[Items from a dataset]
◆ ◆ ◆ ◆ ◆
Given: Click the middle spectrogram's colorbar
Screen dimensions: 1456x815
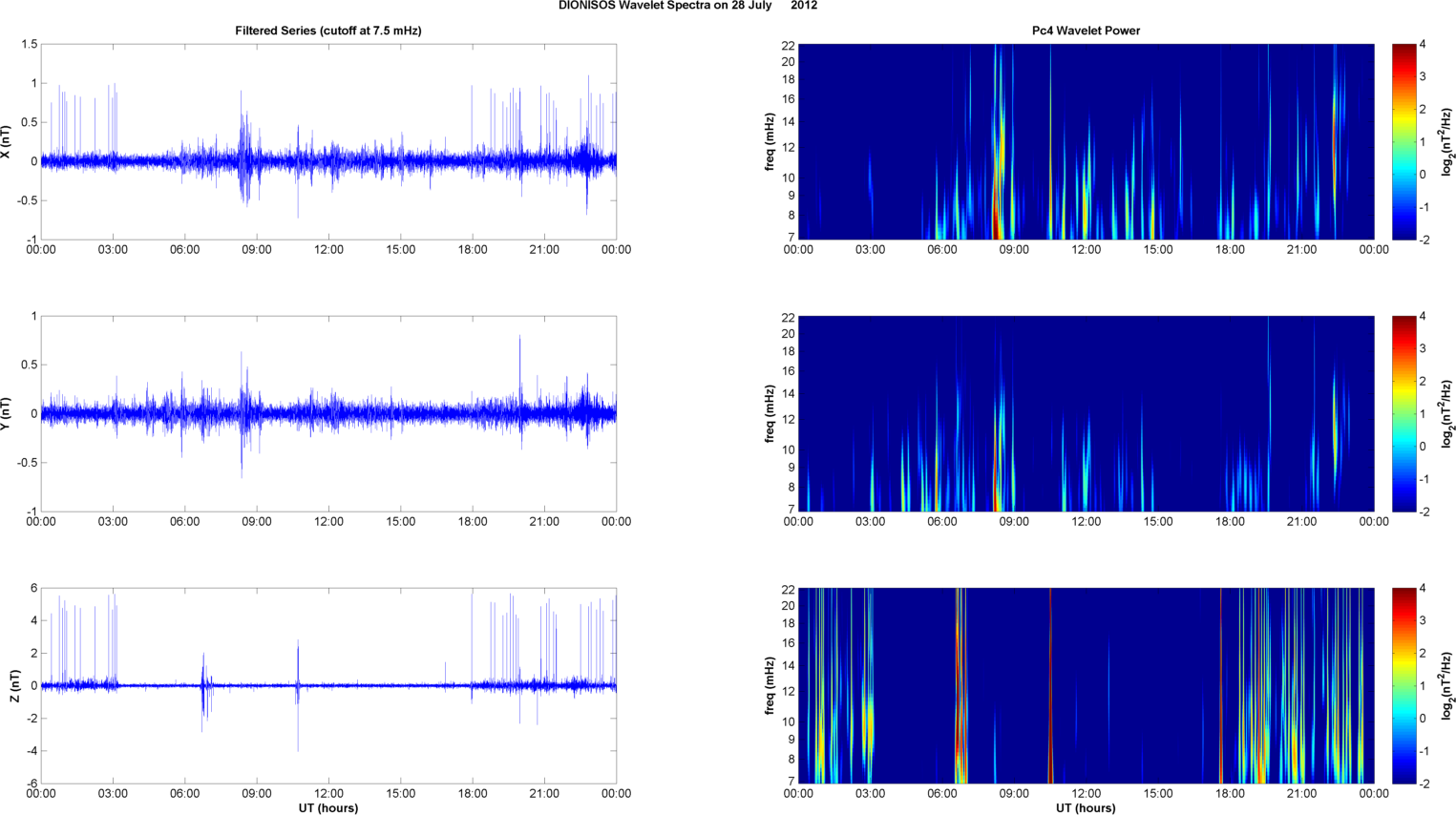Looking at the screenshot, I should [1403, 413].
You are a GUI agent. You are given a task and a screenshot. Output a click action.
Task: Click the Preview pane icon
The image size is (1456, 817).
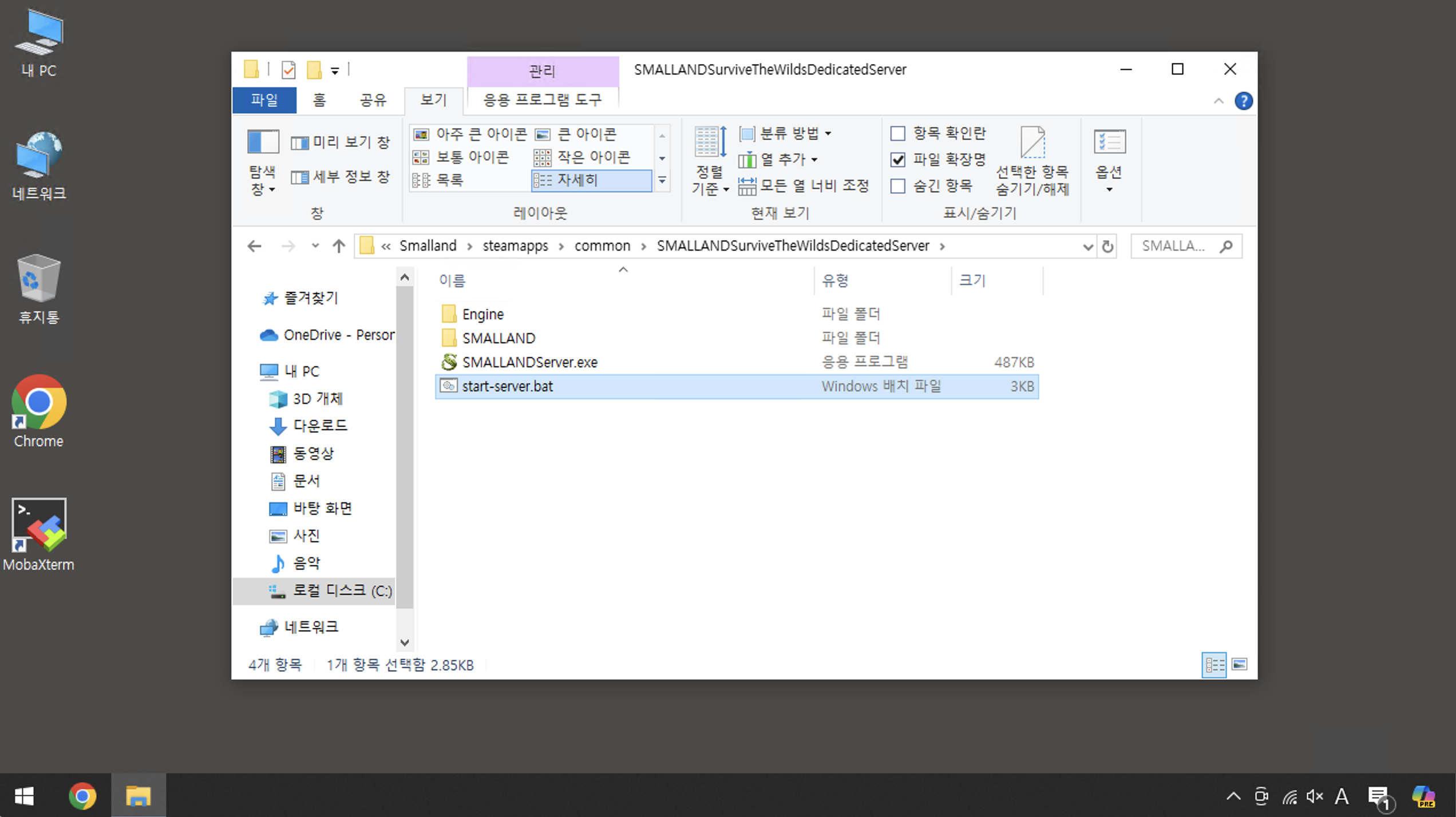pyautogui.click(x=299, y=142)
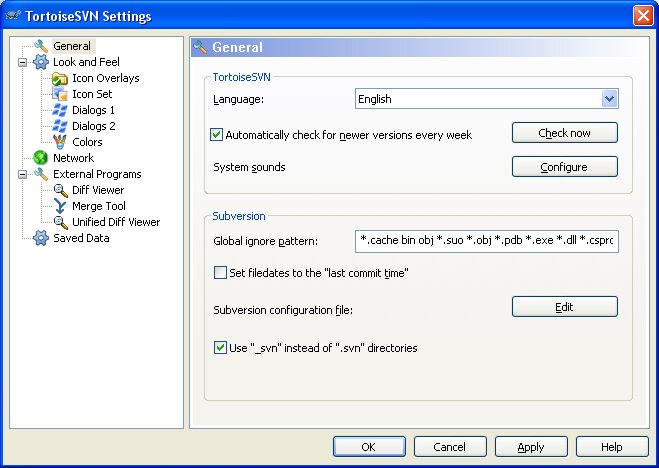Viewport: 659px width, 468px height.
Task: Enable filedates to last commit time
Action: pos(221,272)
◆ ◆ ◆ ◆ ◆
▸ EXERCISE DESCRIPTION:
Rewrite all of the rows above, changing "colorbar" to "color scale" and keeping everything else the same. Leave the pictures out.

▸ THE COMPLETED TASK:
Given: Click the middle spectrogram's color scale
Screen dimensions: 1456x815
Looking at the screenshot, I should [1403, 413].
You are a GUI agent. You are given a task and a screenshot. Output a click action.
Task: Click the Preview pane icon
The image size is (1456, 817).
pyautogui.click(x=299, y=142)
Viewport: 659px width, 468px height.
Task: Enable filedates to last commit time
Action: pos(221,272)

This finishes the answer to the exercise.